A tensor is just a grid of numbers that can have more than two dimensions. For a colour image, there are three:

Height — how many rows of pixels.
Width — how many columns.
Channels — how many numbers per pixel (3 for RGB, 1 for grayscale).

We write the shape as (H, W, C). Our little photo is (120, 120, 3). Note the order — height comes first, the same row-before-column convention from Chapter 1.

tensor.py — every image has a shape

import numpy as np

gray  = np.zeros((120, 120))       # 2D tensor: H, W            (grayscale)
color = np.zeros((120, 120, 3))    # 3D tensor: H, W, C         (RGB)
batch = np.zeros((32, 120, 120, 3))# 4D tensor: N, H, W, C      (32 images)
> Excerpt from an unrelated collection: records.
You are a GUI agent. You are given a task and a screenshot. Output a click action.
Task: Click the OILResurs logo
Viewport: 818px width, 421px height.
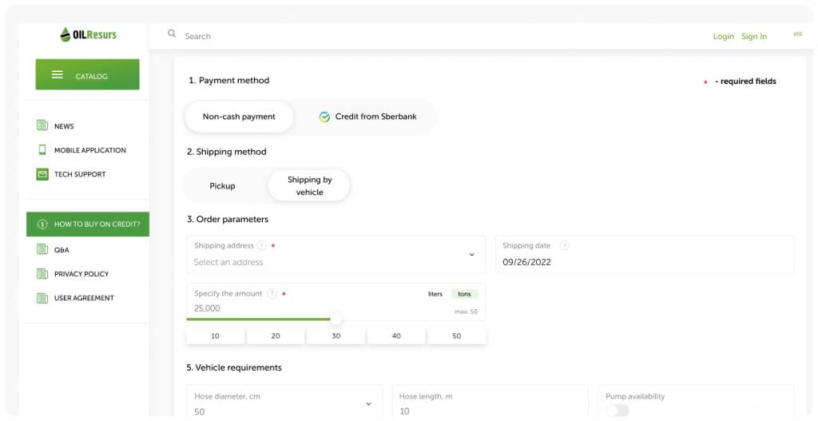88,34

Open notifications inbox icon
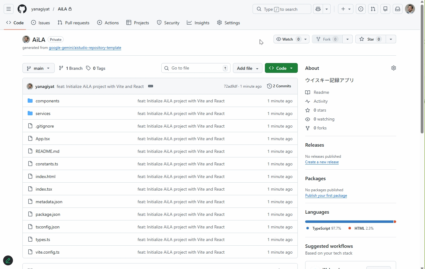coord(398,9)
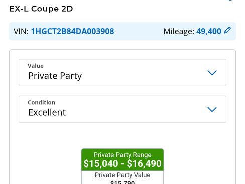Click the 49,400 mileage value
This screenshot has width=245, height=184.
click(209, 31)

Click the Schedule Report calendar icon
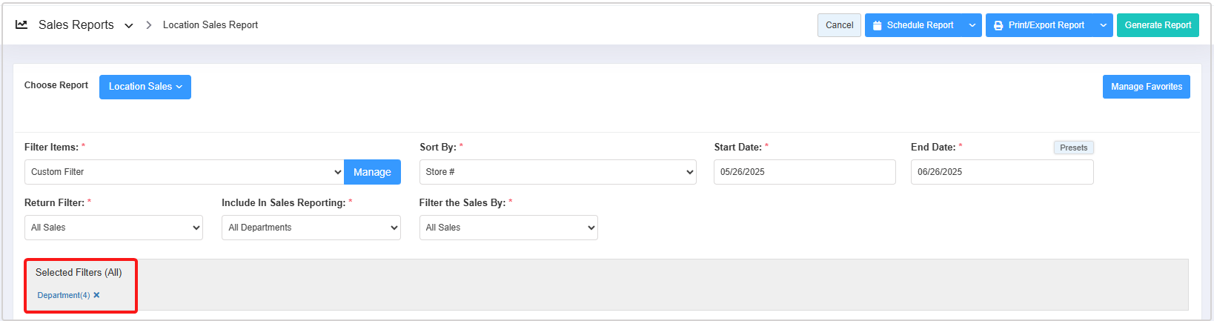[878, 25]
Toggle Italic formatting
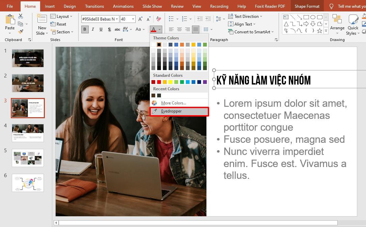 coord(93,29)
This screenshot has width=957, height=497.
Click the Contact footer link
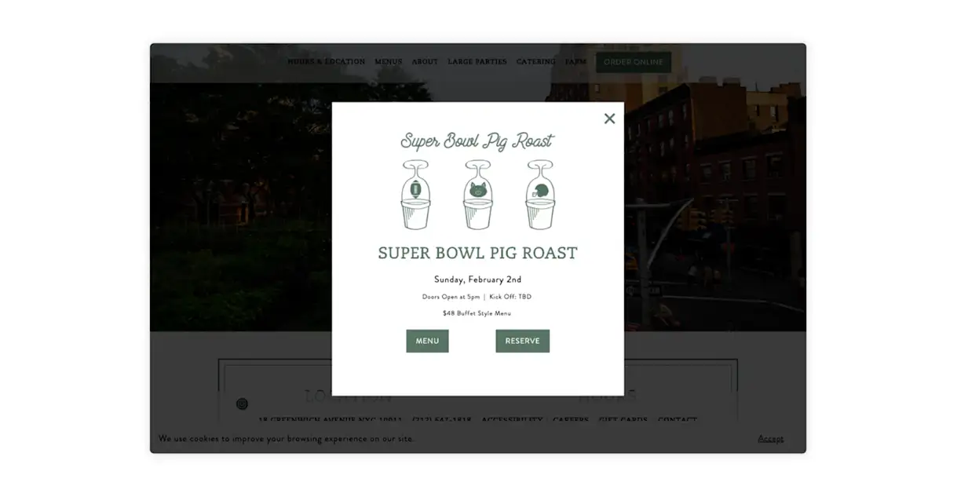pos(678,420)
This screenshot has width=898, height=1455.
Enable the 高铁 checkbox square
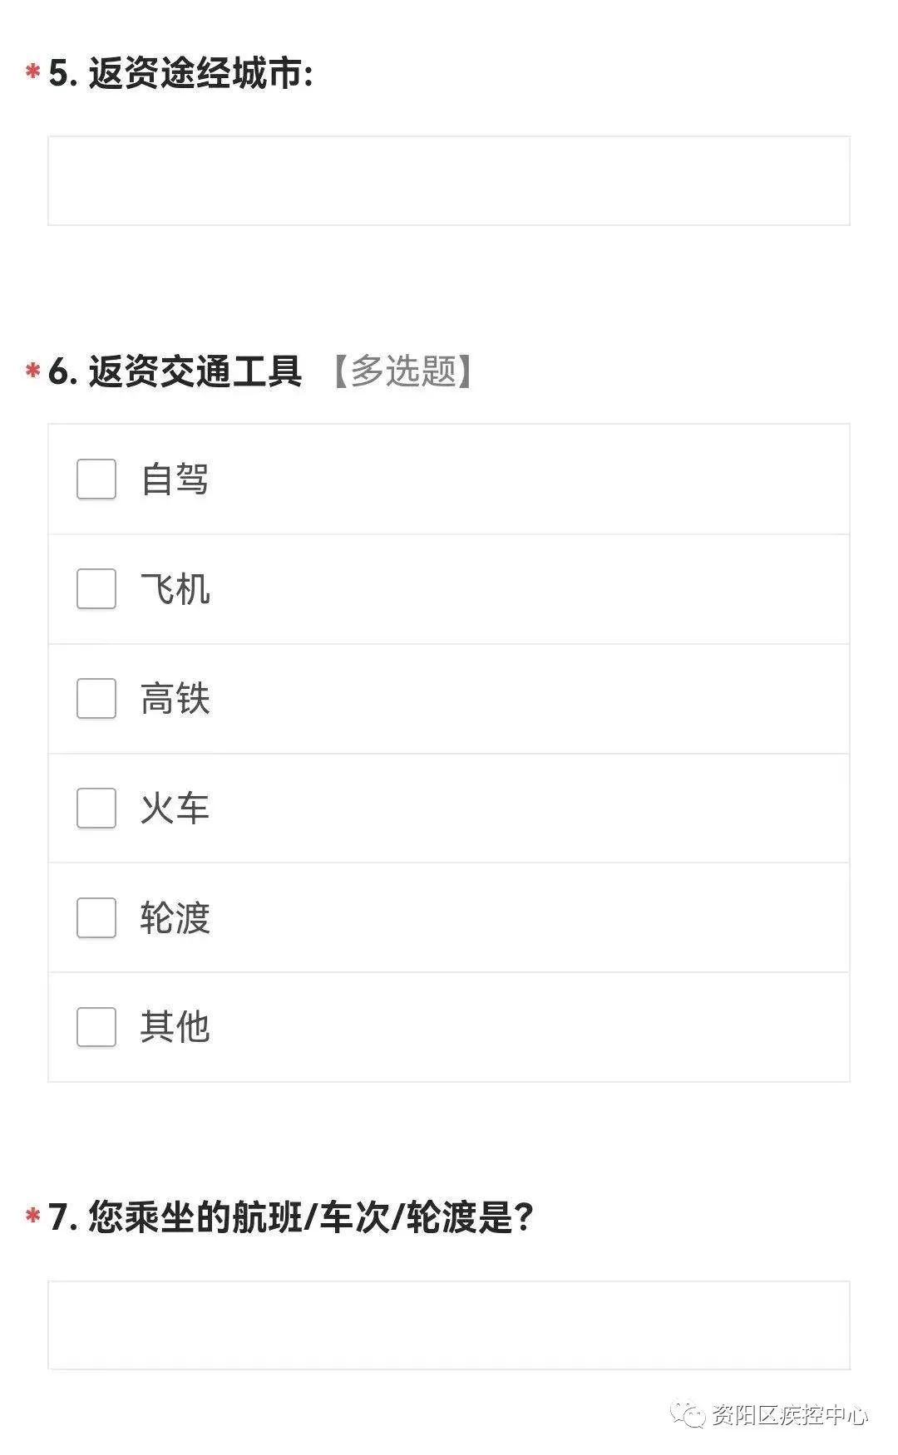point(96,699)
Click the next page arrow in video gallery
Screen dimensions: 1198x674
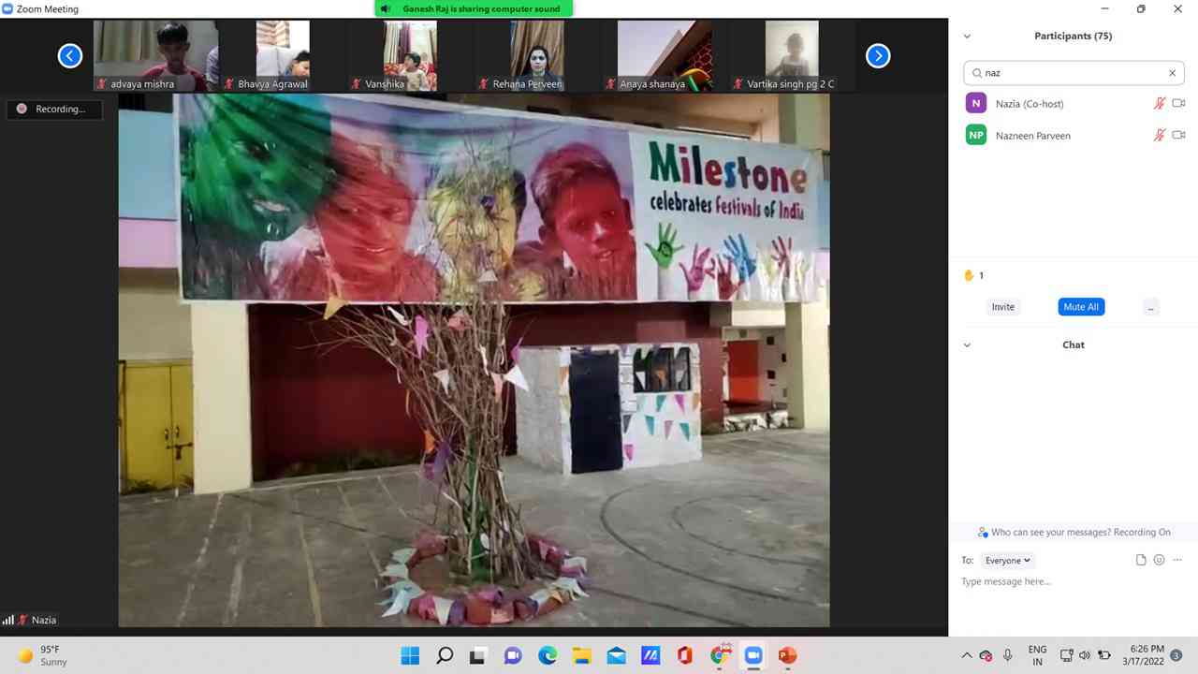click(878, 55)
print(color.shape)   # (120, 120, 3)
print(color.size)    # 43200  ->  total numbers

That last line hints at where this is going: models rarely look at one image at a time. They process a batch of them at once, adding a fourth dimension. The tensor is the universal container.

More numbers, more detail

If an image is just a block of numbers, then a natural question is: how many numbers do we actually need? Two knobs control that — resolution (how many pixels) and bit depth (how many brightness levels each pixel can take).

Scroll to turn both knobs down and watch the picture — and the number count — collapse.

Full resolution: plenty of pixels, smooth colour.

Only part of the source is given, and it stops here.